確かに万能の神や天災といった自然には人間は無力だけども、生かされているのは誰かの導きでもあることも描いているのでスピ要素もあって、金哲義さんの脚本演出は本当に素晴らしかったです。

今日拝見させてもらったジェーン役のKANAEちゃんは、本能に狼少女としての動きが大変だったと思いますが、めちゃくちゃ柔軟性があって狼少女にしか見えない時が何度あり、言葉を学ぶ様、愛を学ぶ様、別れを寂しいを学ぶ様、動物的本能の表現の仕方などどれも丁寧で一生懸命に演じられていて、リアルジェーンでした。

スチュワートを演じられた光岡紗良さんがあまりにもリアル青木麗にしか見えないくらいイケメン男子でした。KANAEちゃんもそうでしたが、役に同化しているのが伝わるくらいリアルに表現されているシーンが沢山あり、泣かされまくりでした。

エレン役の方がめちゃくちゃ良い存在感でした。

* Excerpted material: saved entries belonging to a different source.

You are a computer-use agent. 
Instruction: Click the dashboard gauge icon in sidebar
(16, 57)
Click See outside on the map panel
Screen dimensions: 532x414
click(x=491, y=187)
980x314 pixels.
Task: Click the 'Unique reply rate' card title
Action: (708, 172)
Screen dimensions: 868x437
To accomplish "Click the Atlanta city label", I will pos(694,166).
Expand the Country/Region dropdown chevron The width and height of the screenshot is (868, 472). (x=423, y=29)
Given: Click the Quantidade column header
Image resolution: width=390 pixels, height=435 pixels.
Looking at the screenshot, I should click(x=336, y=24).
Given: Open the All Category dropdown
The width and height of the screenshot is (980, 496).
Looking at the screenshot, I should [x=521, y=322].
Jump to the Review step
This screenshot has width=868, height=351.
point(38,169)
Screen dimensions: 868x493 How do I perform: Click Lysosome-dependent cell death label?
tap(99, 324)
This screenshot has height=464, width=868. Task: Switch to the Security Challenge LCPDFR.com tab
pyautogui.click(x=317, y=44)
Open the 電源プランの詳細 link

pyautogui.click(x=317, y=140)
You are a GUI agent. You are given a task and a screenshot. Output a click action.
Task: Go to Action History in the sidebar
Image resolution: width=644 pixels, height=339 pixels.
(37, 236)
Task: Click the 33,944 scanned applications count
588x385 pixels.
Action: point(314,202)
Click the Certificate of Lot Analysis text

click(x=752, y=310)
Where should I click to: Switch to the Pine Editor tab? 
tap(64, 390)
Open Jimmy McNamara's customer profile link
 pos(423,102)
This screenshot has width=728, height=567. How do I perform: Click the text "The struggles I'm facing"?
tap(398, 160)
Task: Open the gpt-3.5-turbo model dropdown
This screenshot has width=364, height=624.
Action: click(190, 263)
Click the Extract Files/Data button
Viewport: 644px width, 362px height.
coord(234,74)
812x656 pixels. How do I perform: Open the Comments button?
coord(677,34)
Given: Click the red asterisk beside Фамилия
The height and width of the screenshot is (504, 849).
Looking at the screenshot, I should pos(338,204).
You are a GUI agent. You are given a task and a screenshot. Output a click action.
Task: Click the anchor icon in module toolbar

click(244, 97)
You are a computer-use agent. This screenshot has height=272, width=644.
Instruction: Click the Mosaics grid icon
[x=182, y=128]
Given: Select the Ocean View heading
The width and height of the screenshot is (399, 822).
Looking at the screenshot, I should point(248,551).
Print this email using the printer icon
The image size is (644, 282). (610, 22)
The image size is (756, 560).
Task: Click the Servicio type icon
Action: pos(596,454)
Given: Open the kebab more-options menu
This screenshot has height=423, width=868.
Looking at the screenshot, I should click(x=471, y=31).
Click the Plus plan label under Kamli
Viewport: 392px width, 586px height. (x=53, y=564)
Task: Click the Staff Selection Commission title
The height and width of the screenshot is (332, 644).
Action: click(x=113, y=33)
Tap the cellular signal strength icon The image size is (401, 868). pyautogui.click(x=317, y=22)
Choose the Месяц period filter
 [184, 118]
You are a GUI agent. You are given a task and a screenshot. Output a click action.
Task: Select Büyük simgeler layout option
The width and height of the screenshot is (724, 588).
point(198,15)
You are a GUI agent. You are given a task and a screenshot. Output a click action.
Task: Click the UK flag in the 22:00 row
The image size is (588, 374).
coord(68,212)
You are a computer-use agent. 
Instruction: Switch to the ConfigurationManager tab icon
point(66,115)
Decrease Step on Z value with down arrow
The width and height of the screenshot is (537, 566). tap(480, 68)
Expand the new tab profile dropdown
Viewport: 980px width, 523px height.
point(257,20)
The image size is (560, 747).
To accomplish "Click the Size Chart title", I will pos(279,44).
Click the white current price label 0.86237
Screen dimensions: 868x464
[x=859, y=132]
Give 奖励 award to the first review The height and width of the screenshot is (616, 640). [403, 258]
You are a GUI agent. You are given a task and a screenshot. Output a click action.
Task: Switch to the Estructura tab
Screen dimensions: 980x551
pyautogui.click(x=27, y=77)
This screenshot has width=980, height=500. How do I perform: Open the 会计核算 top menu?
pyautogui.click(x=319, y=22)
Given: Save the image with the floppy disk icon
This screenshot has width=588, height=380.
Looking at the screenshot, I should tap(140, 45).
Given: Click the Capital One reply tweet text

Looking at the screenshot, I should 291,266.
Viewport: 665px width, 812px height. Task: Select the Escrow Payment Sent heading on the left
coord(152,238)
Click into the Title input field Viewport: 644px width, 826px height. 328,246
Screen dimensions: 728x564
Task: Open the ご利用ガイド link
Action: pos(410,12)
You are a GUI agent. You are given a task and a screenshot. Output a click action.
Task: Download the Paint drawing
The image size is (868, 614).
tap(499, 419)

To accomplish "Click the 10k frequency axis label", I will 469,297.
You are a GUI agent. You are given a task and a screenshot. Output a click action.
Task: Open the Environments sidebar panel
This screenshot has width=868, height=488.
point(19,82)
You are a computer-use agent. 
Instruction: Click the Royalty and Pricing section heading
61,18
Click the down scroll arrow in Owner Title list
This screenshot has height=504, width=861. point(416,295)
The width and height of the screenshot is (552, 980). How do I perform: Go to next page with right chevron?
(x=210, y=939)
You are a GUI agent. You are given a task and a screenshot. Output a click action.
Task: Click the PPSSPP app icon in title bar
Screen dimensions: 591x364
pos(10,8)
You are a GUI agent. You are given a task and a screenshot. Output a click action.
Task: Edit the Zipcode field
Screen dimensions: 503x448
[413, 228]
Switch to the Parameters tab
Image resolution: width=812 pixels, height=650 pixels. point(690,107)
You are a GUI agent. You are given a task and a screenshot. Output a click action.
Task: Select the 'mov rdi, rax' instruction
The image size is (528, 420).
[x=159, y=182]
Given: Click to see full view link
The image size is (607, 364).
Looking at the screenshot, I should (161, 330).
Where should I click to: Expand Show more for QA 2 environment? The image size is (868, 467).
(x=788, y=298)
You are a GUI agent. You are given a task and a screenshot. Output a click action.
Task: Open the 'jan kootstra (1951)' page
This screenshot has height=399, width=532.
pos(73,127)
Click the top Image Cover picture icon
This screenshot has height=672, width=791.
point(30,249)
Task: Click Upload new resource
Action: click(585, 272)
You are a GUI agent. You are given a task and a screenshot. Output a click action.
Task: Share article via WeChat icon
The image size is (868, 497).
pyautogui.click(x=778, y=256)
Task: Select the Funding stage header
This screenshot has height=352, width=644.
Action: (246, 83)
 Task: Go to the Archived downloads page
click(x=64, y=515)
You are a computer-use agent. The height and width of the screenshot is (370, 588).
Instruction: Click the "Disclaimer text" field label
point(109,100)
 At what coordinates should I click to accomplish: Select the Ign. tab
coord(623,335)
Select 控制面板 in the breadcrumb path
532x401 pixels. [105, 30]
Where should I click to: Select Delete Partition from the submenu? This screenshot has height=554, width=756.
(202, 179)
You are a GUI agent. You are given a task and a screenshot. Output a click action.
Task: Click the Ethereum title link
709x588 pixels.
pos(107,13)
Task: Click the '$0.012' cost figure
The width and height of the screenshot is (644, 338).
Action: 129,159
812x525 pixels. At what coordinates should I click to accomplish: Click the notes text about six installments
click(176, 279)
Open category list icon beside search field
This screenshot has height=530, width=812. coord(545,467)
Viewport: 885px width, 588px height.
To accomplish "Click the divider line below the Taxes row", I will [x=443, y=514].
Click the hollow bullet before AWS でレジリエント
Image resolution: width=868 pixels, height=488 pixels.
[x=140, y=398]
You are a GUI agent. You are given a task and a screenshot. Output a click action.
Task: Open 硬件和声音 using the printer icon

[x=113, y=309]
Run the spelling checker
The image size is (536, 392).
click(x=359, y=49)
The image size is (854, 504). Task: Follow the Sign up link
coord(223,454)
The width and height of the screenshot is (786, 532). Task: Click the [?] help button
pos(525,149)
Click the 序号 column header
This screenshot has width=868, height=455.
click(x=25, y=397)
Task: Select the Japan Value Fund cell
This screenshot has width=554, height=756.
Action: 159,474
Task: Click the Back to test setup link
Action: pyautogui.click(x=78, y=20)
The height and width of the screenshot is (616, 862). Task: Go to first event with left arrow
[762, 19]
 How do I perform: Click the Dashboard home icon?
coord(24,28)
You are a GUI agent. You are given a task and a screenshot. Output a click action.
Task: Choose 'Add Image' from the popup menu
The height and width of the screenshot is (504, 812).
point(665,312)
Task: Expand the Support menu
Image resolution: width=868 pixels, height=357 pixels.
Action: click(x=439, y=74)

まるで詩織様のような嫉妬深さがあり嫌な役なんだけど逆に人間らしさを上手く表現されていてジェーンとの対比する役なのでとても良かったです。

話が進むにつれて、スチュワート邸の住人たちの存在が愛おしくなりました。

登場人物のキャラ設定が個性的で上手かったです。

最初は素人さんの集団なのかな?と思って観てましたが、段々と物語の世界に引きずりこまれて、まさかの涙涙でした。

脚本演出キャスト陣だけでなく、音楽の選曲も良かった! 

なんと!ニコールの「めぐりあう時間たち」の曲も使われていて、

いつものごとく、

めちゃ導かれてる!!

(笑)

それはさておき、

今回上演されたリアリティ編の公演は終わりましたが、配信があるそうです!

これ、まじガラかめファン必見!!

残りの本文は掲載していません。